■ AUFGABE 1
Wandle die Zeilen der Datensätze von der Zeile mit „Image resolution: width=925“ bis zur Zeile mit „I will 969,524.“ in eine nummerierte Liste um und lass Leerzeilen weg.

---- TEXTAUSZUG

Kaum neue Pflichten für Landwirte

Zuletzt war unter anderem der Deutsche Bauernverband (DBV) gegen das Gesetz Sturm gelaufen. Allerdings bringt die Richtlinie keine neuen unmittelbaren Pflichten für Landeigentümer oder -bewirtschafter mit sich. Stattdessen sollen diese bei der Verbesserung der Gesundheit und der Widerstandsfähigkeit des Bodens unterstützt werden. Zu den entsprechenden Maßnahmen zählen unabhängige Beratungen und Schulungen.

Auch Forschung und Innovation soll stärker als bisher gefördert werden. Zudem werden die Mitgliedsländer verpflichtet, regelmäßig die finanziellen Lasten der Verbesserung der Bodengesundheit und der Widerstandsfähigkeit für Land- und Forstwirte zu bewerten.

EU-weit einheitliche Probenahme

Die Mitgliedstaaten müssen innerhalb von zehn Jahren nach Inkrafttreten des Gesetzes eine öffentliche Liste potenziell kontaminierter Standorte erstellen. Ziel ist es, alle "unannehmbaren Risiken" für die menschliche Gesundheit und die Umwelt zu beseitigen.

Ferner soll eine harmonisierte Referenzmethode für die Probenahme geschaffen werden. Bereits vorhandene Methoden dürfen von den EU-Ländern verwendet werden. Für deren Weiterentwicklung soll die Europäische Kommission allerdings Unterstützung leisten. Die Rede ist von "maßgeschneiderter finanzieller und technischer" Hilfe.

Überwachungsliste wird Pflicht

Um dem unterschiedlichen Grad an Bodendegradation Rechnung zu tragen, müssen die nationalen Regierungen nach Inkrafttreten der Richtlinie "unverbindliche, nachhaltige Ziele" festschreiben. Diese müssen mit dem Gesamtziel der Verbesserung der Bodengesundheit in Einklang stehen.

Eineinhalb Jahre nach Inkrafttreten muss eine vorläufige Überwachungsliste neu auftretender Stoffe erstellt werden. Darin enthalten sein müssen Substanzen, die ein erhebliches Risiko für die Gesundheit des Bodens, die menschliche Gesundheit oder die Umwelt darstellen könnten. Aktuell steht bereits fest, dass auf dieser Liste relevante Per- und Polyfluoralkylsubstanzen (PFAS) sowie Rückstände aus dem Pflanzenschutz enthalten sein sollen.

--------
---- AUFLISTUNG

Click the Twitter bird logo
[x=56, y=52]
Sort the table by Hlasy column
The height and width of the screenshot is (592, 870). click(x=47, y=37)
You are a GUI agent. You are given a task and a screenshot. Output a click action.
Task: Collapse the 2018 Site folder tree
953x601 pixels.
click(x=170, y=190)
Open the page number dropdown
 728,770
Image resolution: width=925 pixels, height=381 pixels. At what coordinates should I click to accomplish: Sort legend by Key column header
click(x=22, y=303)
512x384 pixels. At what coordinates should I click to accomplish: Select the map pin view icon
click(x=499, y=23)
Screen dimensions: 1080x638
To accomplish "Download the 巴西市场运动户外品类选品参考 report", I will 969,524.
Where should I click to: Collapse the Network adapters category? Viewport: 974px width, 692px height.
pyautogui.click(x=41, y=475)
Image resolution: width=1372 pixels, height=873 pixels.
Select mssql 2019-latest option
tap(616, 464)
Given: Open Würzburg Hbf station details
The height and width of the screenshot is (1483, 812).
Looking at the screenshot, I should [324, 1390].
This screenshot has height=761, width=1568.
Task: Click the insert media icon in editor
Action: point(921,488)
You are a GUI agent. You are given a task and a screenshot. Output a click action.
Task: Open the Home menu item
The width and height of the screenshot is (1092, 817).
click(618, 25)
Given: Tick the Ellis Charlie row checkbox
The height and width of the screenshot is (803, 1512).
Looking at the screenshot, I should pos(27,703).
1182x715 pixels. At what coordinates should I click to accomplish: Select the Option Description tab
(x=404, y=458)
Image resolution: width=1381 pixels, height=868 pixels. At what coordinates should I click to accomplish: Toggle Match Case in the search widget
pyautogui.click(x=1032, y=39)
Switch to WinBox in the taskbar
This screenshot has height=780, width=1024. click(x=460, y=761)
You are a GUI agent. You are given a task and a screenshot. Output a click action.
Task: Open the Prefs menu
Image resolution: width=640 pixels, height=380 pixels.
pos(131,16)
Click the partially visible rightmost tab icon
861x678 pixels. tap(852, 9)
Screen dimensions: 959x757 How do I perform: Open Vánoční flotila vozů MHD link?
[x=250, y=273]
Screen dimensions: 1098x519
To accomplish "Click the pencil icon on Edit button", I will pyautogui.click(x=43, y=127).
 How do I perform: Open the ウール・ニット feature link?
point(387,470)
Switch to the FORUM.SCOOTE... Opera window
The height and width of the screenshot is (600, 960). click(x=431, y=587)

--------

■ AUFGABE 2
Gib aus dem Textauszug zur Bodenrichtlinie die Stelle von „Die Mitgliedstaaten müssen“ bis „Umwelt zu beseitigen.“ wortgetreu wieder.

■ RICHTIGE ANTWORT 1
1. Image resolution: width=925 pixels, height=381 pixels. At what coordinates should I click to accomplish: Sort legend by Key column header
2. click(x=22, y=303)
3. 512x384 pixels. At what coordinates should I click to accomplish: Select the map pin view icon
4. click(x=499, y=23)
5. Screen dimensions: 1080x638
6. To accomplish "Download the 巴西市场运动户外品类选品参考 report", I will 969,524.

■ RICHTIGE ANTWORT 2
Die Mitgliedstaaten müssen innerhalb von zehn Jahren nach Inkrafttreten des Gesetzes eine öffentliche Liste potenziell kontaminierter Standorte erstellen. Ziel ist es, alle "unannehmbaren Risiken" für die menschliche Gesundheit und die Umwelt zu beseitigen.